COUNSELLING -Il counselling come metodo
Il counselling può essere definito come un particolare processo di comunicazione utilizzato da un operatore, che abbia effettuato una formazione specifica in counselling, nei confronti di un cliente che si trova in una situazione di bisogno. Esso è essenzialmente un metodo o uno strumento che ogni operatore coinvolto in una relazione di aiuto (medico, psicologo, insegnante e così via) dovrebbe conoscere e può utilizzare in aggiunta alle proprie competenze specifiche. Gli autori anglosassoni parlano in generale di counselling skills (abilità di counselling), cioè di tutte quelle particolari tecniche e strategie utili a migliorare le proprie capacità di comunicazione e quindi a mantenere un’adeguata relazione (rapporto di fiducia) con il cliente. Dal punto di vista del tipo di approccio, classicamente si possono distinguere due tipi di counselling, cioè quelli descritti di seguito.
- Nel counselling direttivo il punto focale del colloquio è il problema oggettivo del cliente (si parla anche di counselling centrato sul problema). La “direzione” del processo è interamente nelle mani dell’operatore. In questo tipo di approccio il cliente è quasi totalmente passivo e quindi dipende dalle scelte dell’operatore. Il cliente interviene semplicemente decidendo se impegnarsi e quanto impegnarsi in tale processo. Un esempio classico di questo tipo di approccio è rappresentato dal tradizionale colloquio medico-paziente (soprattutto in ambito specialistico), in cui è il medico che, attraverso un colloquio organizzato su domande ben precise, inizia a formulare un’ipotesi diagnostica per giungere poi a una diagnosi di malattia e a prescrivere e somministrare una terapia.

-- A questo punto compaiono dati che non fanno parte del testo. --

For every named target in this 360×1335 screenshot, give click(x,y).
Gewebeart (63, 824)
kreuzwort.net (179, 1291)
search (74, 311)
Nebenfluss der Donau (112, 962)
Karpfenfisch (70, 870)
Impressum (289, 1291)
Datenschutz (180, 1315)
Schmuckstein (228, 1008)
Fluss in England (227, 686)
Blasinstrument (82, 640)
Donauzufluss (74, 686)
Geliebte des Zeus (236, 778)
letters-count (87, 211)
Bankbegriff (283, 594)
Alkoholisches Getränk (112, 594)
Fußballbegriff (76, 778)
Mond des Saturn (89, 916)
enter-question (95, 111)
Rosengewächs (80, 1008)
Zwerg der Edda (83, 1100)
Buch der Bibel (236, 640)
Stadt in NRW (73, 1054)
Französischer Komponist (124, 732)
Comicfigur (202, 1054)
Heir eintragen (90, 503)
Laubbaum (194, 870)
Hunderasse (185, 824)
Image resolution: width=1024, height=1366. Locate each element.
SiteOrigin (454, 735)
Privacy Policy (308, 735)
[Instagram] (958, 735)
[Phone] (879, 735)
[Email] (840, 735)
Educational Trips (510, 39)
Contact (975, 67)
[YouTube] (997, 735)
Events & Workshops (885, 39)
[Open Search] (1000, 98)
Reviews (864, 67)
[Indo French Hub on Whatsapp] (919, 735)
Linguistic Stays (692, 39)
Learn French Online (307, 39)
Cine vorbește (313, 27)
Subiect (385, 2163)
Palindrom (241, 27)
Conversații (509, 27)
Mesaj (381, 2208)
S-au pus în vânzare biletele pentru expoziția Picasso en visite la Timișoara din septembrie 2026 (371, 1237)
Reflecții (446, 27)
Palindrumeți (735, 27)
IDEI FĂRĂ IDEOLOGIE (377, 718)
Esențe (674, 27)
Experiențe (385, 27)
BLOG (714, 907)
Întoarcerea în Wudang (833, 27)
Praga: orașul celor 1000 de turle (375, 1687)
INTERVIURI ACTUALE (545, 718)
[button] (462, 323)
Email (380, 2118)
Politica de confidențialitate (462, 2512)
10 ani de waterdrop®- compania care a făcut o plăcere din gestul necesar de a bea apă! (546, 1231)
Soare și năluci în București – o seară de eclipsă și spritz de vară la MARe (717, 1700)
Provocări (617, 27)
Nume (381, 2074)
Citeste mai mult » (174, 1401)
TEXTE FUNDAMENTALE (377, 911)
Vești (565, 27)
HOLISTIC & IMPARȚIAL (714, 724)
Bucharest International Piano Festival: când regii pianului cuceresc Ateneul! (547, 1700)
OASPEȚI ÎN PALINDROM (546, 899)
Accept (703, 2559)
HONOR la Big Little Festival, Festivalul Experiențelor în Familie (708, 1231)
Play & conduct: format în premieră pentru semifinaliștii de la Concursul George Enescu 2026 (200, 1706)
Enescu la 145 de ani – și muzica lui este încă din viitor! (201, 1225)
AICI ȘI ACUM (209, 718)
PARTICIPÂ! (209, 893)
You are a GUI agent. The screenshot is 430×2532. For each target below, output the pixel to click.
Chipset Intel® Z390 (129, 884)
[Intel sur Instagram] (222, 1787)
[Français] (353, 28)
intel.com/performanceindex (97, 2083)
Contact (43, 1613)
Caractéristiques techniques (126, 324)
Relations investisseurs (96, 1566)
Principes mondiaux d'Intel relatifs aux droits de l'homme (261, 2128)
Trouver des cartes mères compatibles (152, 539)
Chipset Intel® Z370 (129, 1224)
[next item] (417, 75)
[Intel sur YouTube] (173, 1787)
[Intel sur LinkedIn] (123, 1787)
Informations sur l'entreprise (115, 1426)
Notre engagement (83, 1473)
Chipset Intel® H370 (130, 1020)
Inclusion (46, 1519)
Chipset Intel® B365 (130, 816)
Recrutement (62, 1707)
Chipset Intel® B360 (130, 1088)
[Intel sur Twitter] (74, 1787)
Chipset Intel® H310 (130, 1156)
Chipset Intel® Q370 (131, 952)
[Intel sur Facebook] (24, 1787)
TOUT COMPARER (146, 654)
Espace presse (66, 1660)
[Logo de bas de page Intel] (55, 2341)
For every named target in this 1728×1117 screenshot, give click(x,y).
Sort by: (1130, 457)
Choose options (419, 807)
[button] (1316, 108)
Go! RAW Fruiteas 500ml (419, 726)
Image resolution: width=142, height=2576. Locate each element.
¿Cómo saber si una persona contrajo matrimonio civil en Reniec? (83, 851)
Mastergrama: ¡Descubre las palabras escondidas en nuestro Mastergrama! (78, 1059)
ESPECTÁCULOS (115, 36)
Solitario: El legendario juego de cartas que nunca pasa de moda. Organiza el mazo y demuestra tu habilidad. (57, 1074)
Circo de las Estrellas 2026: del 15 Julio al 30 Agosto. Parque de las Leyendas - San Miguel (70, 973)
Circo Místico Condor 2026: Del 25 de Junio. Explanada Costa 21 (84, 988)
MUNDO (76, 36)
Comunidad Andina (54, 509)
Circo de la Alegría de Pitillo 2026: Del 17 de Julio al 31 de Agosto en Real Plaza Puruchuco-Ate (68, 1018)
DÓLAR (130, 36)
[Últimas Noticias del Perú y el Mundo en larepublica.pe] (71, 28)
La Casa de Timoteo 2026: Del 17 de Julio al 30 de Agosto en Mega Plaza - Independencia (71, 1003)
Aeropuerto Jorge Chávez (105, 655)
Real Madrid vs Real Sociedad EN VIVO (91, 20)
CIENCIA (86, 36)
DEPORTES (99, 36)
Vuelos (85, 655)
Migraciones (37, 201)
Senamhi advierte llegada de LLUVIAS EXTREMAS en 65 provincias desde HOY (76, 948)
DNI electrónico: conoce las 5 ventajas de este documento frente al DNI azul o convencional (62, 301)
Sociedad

- Nel counselling non direttivo, invece, il punto focale si sposta sulla persona piuttosto che sul problema oggettivo (si parla anche di counselling centrato sulla persona). Si tratta di un modello sviluppato negli anni settanta del Novecento da Carl Rogers, secondo il quale le soluzioni ai problemi del cliente sono già insite nel cliente stesso. L’obiettivo principale del counselling, quindi, è quello di aiutare il cliente a eliminare gli ostacoli che gli impediscono di vedere tali soluzioni e ad attuare le strategie che il soggetto ritiene più convenienti e realizzabili nel suo contesto specifico, che è diverso da quello di qualunque altra persona. L’operatore non “somministra” soluzioni esterne ai problemi del cliente, ma cerca di aiutarlo a comprendere la sua situazione e a gestire il suo problema o la sua difficoltà, partendo dal suo punto di vista soggettivo. Il cliente svolge quindi un ruolo più attivo e viene aiutato ad assumersi la responsabilità delle proprie scelte.
Nel corso degli anni, tuttavia, il counselling ha subìto diversi tipi di influenze: filosofiche, psicologiche, antropologiche, pedagogiche e così via. Di conseguenza, attualmente si possono osservare tanti tipi di counselling quante sono le scuole di pensiero.
Al di là delle diversità specifiche dei singoli orientamenti teorici, ciò che conta è che alla base del counselling vi deve essere la capacità di mantenere la relazione terapeutica con il cliente. Ciò è possibile solo se si mettono in pratica alcune abilità comunicative fondamentali, che possono essere riassunte in tre grandi gruppi: atteggiamenti da assumere, atteggiamenti da evitare, tecniche specifiche di comunicazione.
Mentre i primi due gruppi contengono atteggiamenti generali, raccomandabili per ogni tipo di relazione che voglia essere soddisfacente e duratura (per esempio il rapporto di coppia), il terzo gruppo comprende vere e proprie tecniche, di pertinenza più “professionale” e che possono essere affinate attraverso la formazione, l’esercizio e l’esperienza.